• [TEXTO PARA LEITURA]:
........

O casal Nestor Kirchner e Cristina Kirchner, políticos peronistas, construíram um sistema baseado em programas de subsídios para os mais pobres, nacionalização da petrolífera YPF, aumento das tarifas sobre as importações e leis com medidas apoiar os mais idosos, os deficientes, gays e lésbicas e outros grupos minoritários ou às margens da sociedade que mereceu um nome próprio, o Kirchernismo. A morte súbita de Nestor impediu que voltasse a ser Presidente depois de Cristina ter sido também eleita para a Casa Rosada e agora ela, depois de cumprir dois mandatos, tem de deixar o poder.

Mas a herança do Kirchernismo está em jogo nestas eleições – a Presidente Cristina promete que não se afastará da política, e controlou a campanha do político que escolheu como seu sucessor. Se bem que Scioli, visto como um kirchnerista moderado, após a primeira volta de 25 de Outubro, tenha tentado escapar-se um pouco ao controlo abafante da sua patrona.

E nos nomes que Scioli vai anunciando como os que comporiam o seu governo, se ganhar, integra colaboradores próximos do seu gabinete de governador, e onde primam pela ausência figuras do núcleo duro do Kirchernismo, diz o jornal espanhol El Mundo. É notada a ausência de membros do movimento juvenil La Cámpora, liderado por Máximo Kirchner, o filho mais velho da Presidente, que elege deputados para o Congresso argentino.

O sinal de Vidal

Só que, na primeira volta, a 25 de Outubro, Daniel Scioli apenas obteve 37% frente a Maurício Macri – e não um resultado relativamente folgado que lhe desse algum conforto para a segunda volta, como previam algumas sondagens. E houve outros sinais preocupantes para os kirchneristas: a macrista María Eugenia Vidal, a grande revelação política destas eleições, arrebatou a província de Buenos Aires aos peronistas – algo que não acontecia desde 1987, sublinha o jornal espanhol El País.

........

• [EXERCÍCIO ESCRITO]: Prolongue o texto sobre o Kirchnerismo e as eleições argentinas, escrevendo a partir da sua última frase. O material não tem qualquer papel neste exercício.

........

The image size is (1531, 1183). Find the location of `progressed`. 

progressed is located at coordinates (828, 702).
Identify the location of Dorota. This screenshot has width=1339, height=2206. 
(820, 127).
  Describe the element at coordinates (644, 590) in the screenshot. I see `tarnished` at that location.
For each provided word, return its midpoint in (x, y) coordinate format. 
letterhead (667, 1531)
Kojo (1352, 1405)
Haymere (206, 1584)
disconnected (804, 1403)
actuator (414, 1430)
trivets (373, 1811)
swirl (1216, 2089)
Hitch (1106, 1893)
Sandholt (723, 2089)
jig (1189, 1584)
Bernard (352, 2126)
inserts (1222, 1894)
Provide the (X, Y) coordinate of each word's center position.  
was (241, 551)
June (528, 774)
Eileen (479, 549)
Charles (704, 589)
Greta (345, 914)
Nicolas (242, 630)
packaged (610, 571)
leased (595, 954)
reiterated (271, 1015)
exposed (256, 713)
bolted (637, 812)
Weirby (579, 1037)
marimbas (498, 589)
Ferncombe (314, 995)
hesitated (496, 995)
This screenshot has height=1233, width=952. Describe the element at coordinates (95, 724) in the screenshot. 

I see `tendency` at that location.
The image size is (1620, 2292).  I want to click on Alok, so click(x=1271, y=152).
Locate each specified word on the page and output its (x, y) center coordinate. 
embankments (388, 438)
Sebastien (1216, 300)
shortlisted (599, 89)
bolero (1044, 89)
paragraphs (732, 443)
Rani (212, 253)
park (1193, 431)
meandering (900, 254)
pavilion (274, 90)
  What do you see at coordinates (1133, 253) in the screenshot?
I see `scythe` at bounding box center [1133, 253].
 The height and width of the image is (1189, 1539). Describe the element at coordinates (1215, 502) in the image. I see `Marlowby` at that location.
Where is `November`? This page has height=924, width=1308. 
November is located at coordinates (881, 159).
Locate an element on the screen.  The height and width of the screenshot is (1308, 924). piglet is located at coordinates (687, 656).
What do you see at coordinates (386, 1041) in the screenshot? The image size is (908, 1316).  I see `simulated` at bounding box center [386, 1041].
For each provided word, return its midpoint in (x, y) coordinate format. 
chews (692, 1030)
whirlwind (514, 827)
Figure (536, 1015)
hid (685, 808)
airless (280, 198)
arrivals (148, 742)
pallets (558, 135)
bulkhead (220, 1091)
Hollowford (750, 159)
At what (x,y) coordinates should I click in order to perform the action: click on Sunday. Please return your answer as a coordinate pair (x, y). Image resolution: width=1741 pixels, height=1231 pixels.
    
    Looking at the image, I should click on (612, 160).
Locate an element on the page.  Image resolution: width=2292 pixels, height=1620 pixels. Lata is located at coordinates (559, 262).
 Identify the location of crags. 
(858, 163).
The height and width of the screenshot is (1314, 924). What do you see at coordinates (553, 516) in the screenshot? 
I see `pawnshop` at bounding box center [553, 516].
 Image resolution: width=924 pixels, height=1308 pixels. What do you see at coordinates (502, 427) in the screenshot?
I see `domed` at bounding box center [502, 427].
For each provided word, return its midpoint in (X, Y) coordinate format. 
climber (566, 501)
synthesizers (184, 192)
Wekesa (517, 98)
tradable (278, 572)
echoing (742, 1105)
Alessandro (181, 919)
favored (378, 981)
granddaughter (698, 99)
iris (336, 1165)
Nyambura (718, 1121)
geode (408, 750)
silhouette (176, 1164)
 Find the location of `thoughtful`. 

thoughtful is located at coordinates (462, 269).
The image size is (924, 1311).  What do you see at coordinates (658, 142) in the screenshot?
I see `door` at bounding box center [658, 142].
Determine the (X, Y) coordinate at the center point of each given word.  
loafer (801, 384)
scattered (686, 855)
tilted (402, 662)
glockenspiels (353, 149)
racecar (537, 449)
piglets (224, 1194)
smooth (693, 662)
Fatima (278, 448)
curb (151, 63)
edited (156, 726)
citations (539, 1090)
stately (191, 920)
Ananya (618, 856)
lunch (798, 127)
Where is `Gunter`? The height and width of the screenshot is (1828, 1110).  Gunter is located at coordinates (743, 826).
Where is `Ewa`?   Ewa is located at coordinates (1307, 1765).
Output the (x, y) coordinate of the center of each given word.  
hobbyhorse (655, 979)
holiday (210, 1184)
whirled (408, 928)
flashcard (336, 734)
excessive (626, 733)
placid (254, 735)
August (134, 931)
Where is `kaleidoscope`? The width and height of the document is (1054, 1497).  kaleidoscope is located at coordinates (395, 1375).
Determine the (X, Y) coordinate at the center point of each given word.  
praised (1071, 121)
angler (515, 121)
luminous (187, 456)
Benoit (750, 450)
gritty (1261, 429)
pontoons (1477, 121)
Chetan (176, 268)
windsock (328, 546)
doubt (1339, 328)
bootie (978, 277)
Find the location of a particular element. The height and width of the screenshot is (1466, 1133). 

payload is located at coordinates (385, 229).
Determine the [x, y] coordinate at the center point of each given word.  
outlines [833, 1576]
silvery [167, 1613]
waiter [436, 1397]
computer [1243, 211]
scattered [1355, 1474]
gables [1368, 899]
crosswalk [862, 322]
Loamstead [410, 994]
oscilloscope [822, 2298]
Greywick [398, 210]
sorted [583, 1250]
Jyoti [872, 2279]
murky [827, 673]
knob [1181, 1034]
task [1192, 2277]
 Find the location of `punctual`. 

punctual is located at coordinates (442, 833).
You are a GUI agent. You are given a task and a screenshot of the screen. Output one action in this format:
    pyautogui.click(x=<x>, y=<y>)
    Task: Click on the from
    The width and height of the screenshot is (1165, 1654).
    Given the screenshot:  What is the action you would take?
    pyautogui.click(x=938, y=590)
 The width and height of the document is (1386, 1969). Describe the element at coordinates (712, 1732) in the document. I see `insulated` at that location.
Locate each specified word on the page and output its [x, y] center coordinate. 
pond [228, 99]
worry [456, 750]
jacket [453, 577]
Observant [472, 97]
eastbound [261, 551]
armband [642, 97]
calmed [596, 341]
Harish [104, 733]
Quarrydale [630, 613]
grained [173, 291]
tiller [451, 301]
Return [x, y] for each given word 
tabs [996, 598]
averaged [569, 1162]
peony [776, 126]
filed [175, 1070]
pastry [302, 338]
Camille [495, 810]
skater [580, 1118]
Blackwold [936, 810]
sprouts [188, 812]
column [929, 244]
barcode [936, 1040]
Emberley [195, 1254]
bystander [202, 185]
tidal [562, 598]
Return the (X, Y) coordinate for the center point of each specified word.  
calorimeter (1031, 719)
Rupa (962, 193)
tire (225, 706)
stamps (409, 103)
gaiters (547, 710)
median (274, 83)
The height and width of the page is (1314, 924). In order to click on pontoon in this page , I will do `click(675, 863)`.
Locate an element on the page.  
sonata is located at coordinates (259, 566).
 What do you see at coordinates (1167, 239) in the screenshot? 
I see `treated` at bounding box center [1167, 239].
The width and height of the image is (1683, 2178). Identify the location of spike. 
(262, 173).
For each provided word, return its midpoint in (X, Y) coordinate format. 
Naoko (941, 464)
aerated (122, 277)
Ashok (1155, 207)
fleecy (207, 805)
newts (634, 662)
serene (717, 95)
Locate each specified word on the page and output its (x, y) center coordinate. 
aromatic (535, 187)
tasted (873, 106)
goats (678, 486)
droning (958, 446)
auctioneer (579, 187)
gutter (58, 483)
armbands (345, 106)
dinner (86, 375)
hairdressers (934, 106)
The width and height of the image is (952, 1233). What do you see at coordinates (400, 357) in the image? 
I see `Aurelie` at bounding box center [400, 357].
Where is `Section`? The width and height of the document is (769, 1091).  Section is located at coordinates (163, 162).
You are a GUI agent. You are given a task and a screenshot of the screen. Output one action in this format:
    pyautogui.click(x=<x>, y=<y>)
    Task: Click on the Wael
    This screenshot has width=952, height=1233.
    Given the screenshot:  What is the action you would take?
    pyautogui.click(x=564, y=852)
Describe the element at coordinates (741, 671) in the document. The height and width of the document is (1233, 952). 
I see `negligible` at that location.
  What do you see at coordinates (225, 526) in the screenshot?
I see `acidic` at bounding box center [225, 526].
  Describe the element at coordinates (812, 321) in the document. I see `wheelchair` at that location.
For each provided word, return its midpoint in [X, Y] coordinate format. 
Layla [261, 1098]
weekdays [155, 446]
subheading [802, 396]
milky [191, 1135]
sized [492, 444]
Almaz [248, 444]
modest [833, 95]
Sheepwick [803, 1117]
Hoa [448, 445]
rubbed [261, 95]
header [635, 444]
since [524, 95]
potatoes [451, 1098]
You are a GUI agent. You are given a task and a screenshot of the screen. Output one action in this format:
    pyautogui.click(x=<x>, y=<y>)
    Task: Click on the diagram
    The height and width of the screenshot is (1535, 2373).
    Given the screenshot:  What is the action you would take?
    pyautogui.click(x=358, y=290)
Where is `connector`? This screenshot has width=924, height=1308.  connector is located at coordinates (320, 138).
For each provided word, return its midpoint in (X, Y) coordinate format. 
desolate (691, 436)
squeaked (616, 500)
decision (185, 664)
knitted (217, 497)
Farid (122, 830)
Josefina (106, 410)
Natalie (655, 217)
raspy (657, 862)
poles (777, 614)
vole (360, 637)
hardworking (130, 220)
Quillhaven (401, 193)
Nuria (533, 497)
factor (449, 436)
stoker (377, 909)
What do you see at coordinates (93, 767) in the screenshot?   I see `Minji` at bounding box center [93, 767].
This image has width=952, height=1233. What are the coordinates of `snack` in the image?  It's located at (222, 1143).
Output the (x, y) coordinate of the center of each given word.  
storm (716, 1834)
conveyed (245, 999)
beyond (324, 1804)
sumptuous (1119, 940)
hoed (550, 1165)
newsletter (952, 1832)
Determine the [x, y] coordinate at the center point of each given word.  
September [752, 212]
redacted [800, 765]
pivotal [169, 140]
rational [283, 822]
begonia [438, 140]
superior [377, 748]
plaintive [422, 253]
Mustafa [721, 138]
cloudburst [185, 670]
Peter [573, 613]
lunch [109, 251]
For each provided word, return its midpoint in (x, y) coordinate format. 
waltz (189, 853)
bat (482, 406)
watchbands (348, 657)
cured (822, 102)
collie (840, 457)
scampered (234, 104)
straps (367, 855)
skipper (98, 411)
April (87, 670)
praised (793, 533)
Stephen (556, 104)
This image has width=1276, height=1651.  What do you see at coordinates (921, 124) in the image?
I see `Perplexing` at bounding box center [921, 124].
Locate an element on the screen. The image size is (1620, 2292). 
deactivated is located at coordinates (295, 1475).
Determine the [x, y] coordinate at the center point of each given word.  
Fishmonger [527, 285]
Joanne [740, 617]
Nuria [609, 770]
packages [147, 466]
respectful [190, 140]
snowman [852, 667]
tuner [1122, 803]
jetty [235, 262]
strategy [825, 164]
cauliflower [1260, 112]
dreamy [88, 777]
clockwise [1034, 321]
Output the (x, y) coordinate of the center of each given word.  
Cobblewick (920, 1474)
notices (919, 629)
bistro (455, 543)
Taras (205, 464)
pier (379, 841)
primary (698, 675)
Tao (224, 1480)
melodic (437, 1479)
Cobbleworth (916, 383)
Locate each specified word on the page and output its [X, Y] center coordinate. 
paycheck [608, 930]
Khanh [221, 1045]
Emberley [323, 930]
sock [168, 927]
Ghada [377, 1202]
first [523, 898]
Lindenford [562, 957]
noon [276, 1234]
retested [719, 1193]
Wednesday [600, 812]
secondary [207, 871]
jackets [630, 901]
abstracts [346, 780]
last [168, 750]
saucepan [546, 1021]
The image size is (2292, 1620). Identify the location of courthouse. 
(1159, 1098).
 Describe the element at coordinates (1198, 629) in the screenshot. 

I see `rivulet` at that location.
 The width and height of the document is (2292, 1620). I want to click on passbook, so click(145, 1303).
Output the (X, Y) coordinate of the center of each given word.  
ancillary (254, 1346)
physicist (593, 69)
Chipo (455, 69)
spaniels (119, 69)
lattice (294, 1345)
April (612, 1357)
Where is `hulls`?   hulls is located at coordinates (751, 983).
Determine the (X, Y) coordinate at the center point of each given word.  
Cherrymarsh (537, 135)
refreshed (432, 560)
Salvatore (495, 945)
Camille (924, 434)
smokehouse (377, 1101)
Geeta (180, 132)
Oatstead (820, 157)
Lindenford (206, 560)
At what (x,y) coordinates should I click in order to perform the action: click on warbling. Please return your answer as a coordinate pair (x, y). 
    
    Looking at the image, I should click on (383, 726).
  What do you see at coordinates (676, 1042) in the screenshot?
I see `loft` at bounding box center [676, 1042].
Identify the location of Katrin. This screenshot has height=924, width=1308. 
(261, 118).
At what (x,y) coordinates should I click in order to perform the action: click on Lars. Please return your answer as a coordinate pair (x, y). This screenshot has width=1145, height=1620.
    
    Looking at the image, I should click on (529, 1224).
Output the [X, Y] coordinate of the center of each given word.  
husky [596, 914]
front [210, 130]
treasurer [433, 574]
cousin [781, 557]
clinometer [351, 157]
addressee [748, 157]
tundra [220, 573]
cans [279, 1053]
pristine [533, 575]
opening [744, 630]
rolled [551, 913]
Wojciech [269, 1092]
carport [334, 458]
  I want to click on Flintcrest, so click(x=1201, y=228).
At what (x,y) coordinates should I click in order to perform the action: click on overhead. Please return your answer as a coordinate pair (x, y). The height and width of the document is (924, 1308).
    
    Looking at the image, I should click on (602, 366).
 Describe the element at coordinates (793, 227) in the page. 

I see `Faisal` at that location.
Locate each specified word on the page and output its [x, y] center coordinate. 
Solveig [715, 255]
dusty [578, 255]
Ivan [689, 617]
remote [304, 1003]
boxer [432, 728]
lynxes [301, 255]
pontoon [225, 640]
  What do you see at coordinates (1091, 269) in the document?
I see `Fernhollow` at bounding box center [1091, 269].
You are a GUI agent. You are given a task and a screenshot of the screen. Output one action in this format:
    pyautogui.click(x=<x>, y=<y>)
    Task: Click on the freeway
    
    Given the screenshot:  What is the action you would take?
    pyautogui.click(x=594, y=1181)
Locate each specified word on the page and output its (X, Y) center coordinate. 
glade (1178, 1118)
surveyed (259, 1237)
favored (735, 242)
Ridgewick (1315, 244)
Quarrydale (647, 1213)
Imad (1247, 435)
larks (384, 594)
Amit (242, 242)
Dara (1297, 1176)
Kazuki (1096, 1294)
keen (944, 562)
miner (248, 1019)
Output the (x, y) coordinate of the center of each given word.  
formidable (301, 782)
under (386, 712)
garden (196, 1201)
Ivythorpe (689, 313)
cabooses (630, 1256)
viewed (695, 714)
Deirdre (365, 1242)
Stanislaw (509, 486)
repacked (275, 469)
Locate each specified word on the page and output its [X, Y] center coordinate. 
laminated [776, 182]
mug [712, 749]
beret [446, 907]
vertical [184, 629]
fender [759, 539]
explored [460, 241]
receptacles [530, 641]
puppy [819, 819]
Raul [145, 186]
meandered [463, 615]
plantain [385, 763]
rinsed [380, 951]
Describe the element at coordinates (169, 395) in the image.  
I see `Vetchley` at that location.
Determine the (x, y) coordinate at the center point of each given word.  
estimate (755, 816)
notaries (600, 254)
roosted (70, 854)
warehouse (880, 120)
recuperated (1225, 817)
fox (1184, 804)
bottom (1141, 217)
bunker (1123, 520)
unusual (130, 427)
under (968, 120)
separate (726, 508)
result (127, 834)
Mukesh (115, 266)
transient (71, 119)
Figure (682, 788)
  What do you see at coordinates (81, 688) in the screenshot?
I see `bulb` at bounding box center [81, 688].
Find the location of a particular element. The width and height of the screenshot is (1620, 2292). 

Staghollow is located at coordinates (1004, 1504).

........

• [RESPOSTA AO EXERCÍCIO]:
A eleição de Vidal, com o apoio expresso de Macri, elevou as expectativas de vitória do candidato da oposição na segunda volta das presidenciais. Ela até aparece em alguns dos anúncios da sua campanha.  “Com as suas raízes na classe média, Vidal é uma espécie de contra-peso de Macri, que o partido de Scioli retrata como um neoliberal nascido na riqueza e no privilégio”, comentou à Reuters Jimena Blanco, analista da firma de consultoria britânica Verisk Maplecroft. Macri é de uma das famílias mais ricas da Argentina – mas Scioli também.

Mas Macri é o representante da direita e, apesar de prometer manter alguns dos programas sociais de Cristina Kirchner, proteger os salários dos trabalhadores e da classe média, e manter os subsídios energéticos, mas quer reformar a terceira maior economia da América Latina – que tem as reservas de divisas muito baixas, um défice orçamental a crescer porque disparou a despesa pública, uma inflação na ordem dos 24% e um crescimento fraco. Hoje, quem tem dinheiro para viajar vai fazer compras vai fazê-las ao estrangeiro, porque é mais barato, diz o El País: o consulado dos Estados Unidos em Buenos Aires é o segundo, após o de Pequim, que mais vistos de turismo atribui em todo o mundo.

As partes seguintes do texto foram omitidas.